# Job Offer Letter



## RedCello (Jan 3, 2013)

My Husband has been offered a job in England. We are thrilled. He told them that we need a job offer letter, as they offered over the phone, and they asked us to just write up what we need.

My husband hasn't had a written job offer before and neither have I.

Would it be as simple as his 'current job letter'... 

Dear X

We are pleased to offer you the x position at x company at x wage.

Thanks,
x company


do we have to submit a formal acceptance letter and provide this to UKBA too?


----------



## Leanna (Oct 22, 2012)

RedCello said:


> My Husband has been offered a job in England. We are thrilled. He told them that we need a job offer letter, as they offered over the phone, and they asked us to just write up what we need.
> 
> My husband hasn't had a written job offer before and neither have I.
> 
> ...


Is your husband a UK citizen? If not, has he (or the company) arranged sponsorship?
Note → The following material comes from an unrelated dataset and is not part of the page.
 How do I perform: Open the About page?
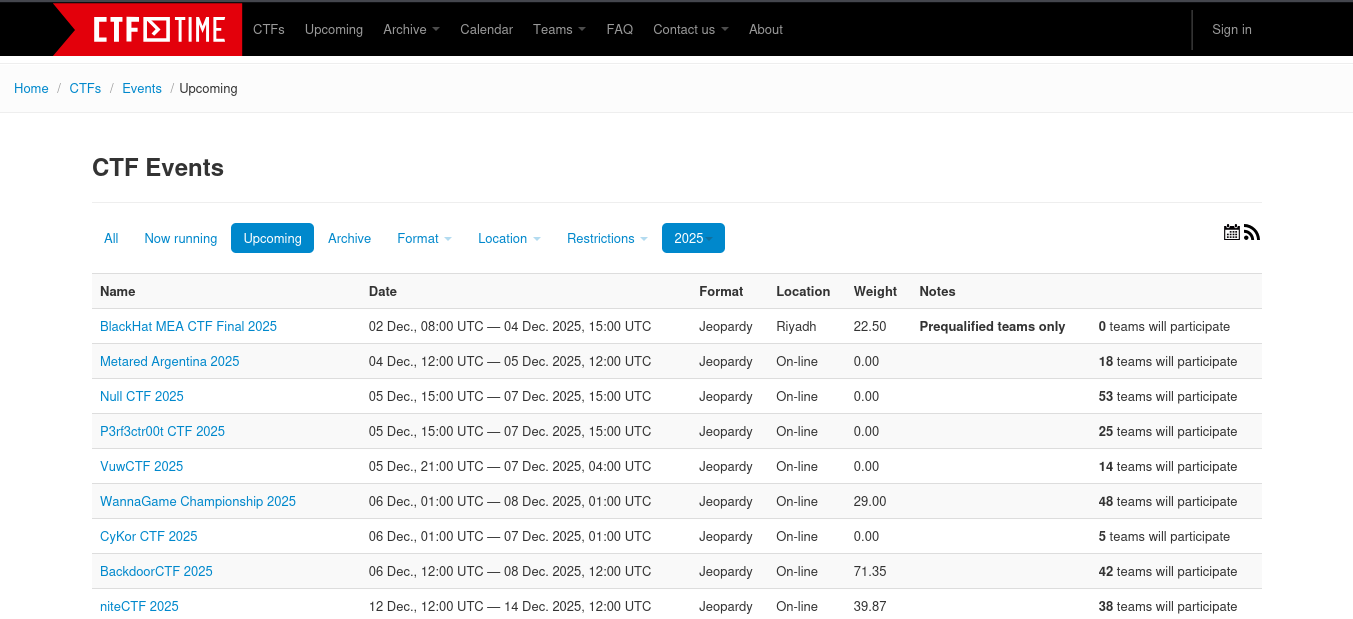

Edit: A quick glance through your post history shows that you were applying for a spouse visa? Have you applied? Is this the job your husband is counting on to meet the requirements? A few more details in your post might help people give you a better answer.


----------



## RedCello (Jan 3, 2013)

Leanna said:


> Is your husband a UK citizen? If not, has he (or the company) arranged sponsorship?
> 
> Edit: A quick glance through your post history shows that you were applying for a spouse visa? Have you applied? Is this the job your husband is counting on to meet the requirements? A few more details in your post might help people give you a better answer.


Sorry about that. My husband is a UK citizen that lives in the US with me. We meet the financial requirement through his current income in America. We have our accommodation sorted out now and a job offer too. The job offer was verbal and they stated to just write up whatever we need them to sign and as long as the document was accurate, they would be happy to oblige.
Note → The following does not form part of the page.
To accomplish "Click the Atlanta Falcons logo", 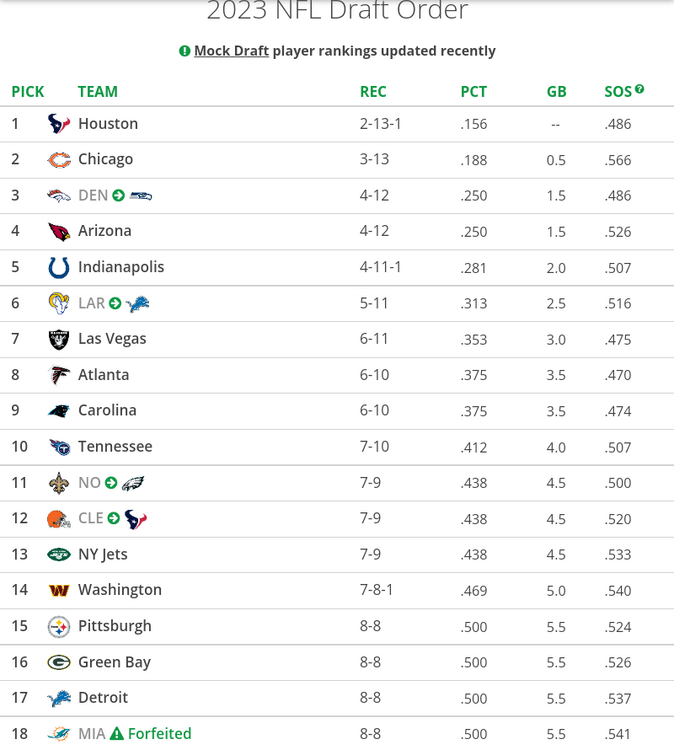I will 59,375.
It is a small car garage. My husband use to run his own family's garage and currently works for a automotive company here. I'm trying to find a template or advice on what the document should include. The place seems casual but I understand that the UKBA is looking for these formal documents. 

Thank you for any help


----------



## Joppa (Sep 7, 2009)

"4. In respect of a job offer in the UK (for an applicant's partner or parent's partner returning to salaried employment in the UK at paragraphs E-ECP.3.2.(a) and E-ECC.2.2.(a) of Appendix FM) a letter from the employer must be provided: (a) confirming the job offer, the gross annual salary and the starting date of the employment which must be within 3 months of the applicant's partner's return to the UK; or (b) enclosing a signed contract of employment, which must have a starting date within 3 months of the applicant's partner's return to the UK."
http://www.ukba.homeoffice.gov.uk/s...DIs/chp8-annex/section-FM-1.7.pdf?view=Binary page 27.
It should be on company stationery and signed by employer.


----------



## RedCello (Jan 3, 2013)

Thank you for the info. I was particularly worried about only including that info because I don't know what people typically include (job duties, holidays, etc). I guess I didn't want the offer to seem vague and since I've never had one before, I am not sure what the norm is. 

I guess if that is all they require then that is all I need to include...


----------